Supercoach - Michael Neill [47]
Other useful external reminders to do something include:
• Making an appointment with another person to work on it
• Putting it in your diary as an appointment (even if it’s an appointment with yourself)
• Setting an alarm to go off shortly before you’re due to do it
• Leaving yourself a message about it on your answering machine
• Asking your boss, manager, colleague, friend, or spouse to check in with you about it and hold you accountable for doing it
2. Personal routine. Chances are that you almost never put “Brush teeth” on your to-do list. This is because brushing your teeth is a routine that you’ve followed for so long that you don’t even have to think about it—you just do it.
For example, I found that when I switched from writing daily coaching tips to weekly ones, the task became much harder. My personal routine had been disrupted. Once I created a new routine, getting them done each week became so effortless that I’ve now written more than 700 of them!
Here are some of the traits of an effective personal routine:
• There’s no decision to make—it’s not based on whether or not you feel like it.

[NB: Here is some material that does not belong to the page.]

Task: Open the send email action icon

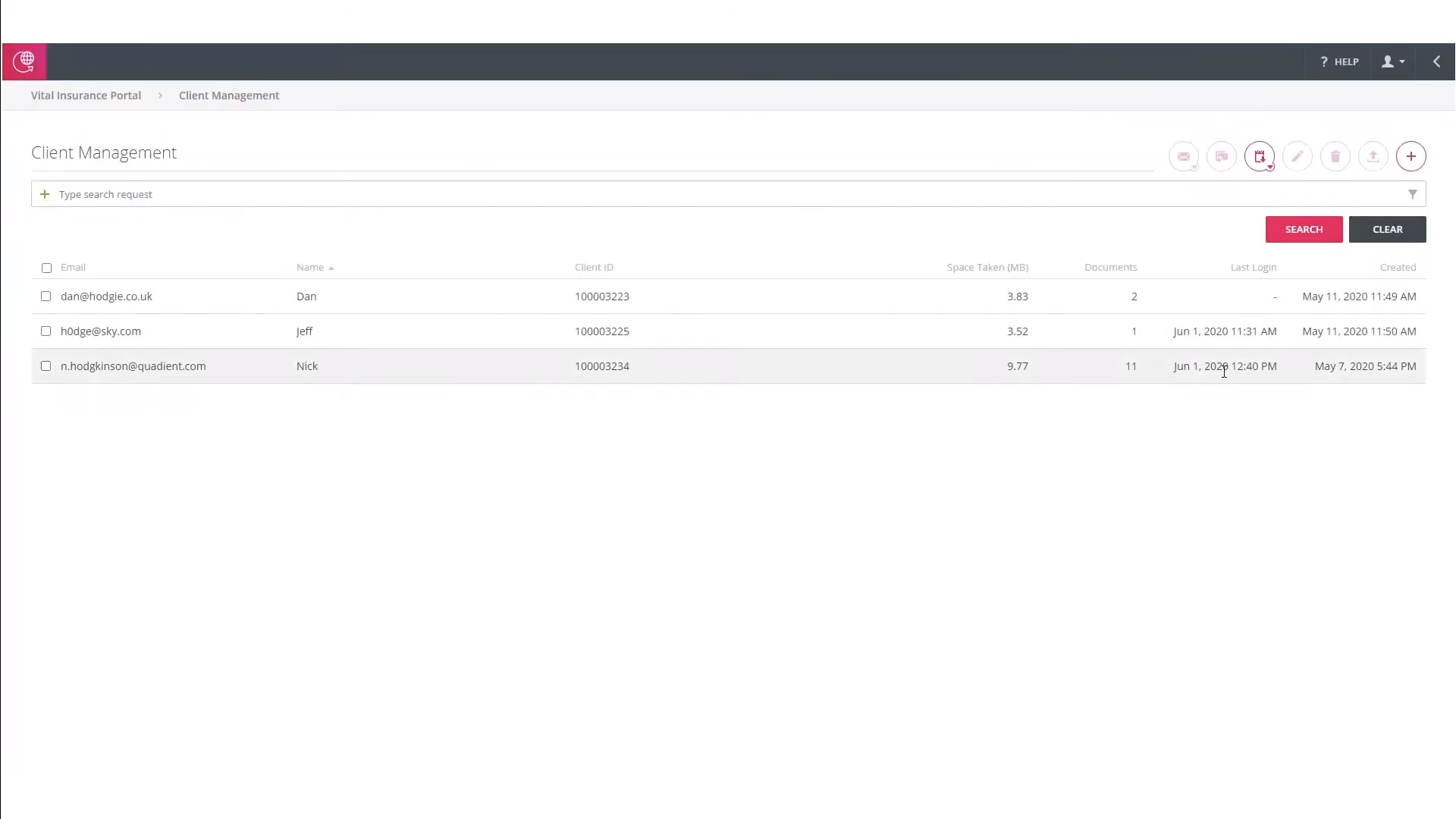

• It happens regularly enough that you don’t have to remember whether or not to do it today.
• You’ve either done it or you haven’t— there’s no real wiggle room.
Which leads us to these guidelines for creating a routine:
• Tie it into an existing one, something you already reliably do pretty much every day. For example:
– Practice your Italian during lunch.
– Go for a run on the way home from the office.

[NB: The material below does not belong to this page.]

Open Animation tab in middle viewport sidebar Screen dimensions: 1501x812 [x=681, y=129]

– Work on your novel in the bathroom (reportedly a favorite strategy of the French novelist Victor Hugo).
• Decide up front how much is enough. Phrases like “as long as I’ve written a single word,” “at least ten minutes,” “exactly three times,” and “no more than an hour” work much better than “until I’m tired” or “as often as I can.”
• Remember that the effort you put into creating the routine will be repaid in how effortless it will be to carry on with it in the future. Don’t worry if it’s hard to get started—you can do hard. Once you’re used to it, you won’t even have to think about it. It will be as natural as brushing your teeth and as easy as taking out the garbage.
Clarity of intention and value, and prioritization of tasks and projects make it easy to know what to do when; structure, in the form of systems, process, and routine, creates the pathways for getting those things done.
So why do we even need a third word?
Because no time-management system on Earth can get you to actually live according to your clear priorities or make use of your robust yet elegant structures.
Enter “the last word” on time management . . .
Word #3: Boldness
Another thing Steve Chandler pointed out to me was that ultimately, the effectiveness of any time-management system comes down to boldness—your willingness to actually follow through on your priorities and capitalize on your systems and structures, regardless of what circumstances the world happens to throw at you on any given day.
Over the years, I’ve worked with:
• Spouses whose partners want them home for dinner while clients want them to stay late at work
• Upwardly mobile parents trying to balance getting a raise at work with raising healthy, happy kids
• Would-be artists, musicians, and writers whose friends can seemingly never understand why they want to begin creating early in the morning when the evening’s revels have only just begun
In every case, the solution to their apparent dilemma was the same: finding the boldness inside themselves to say yes to their personal priorities and no (for now) to everything else.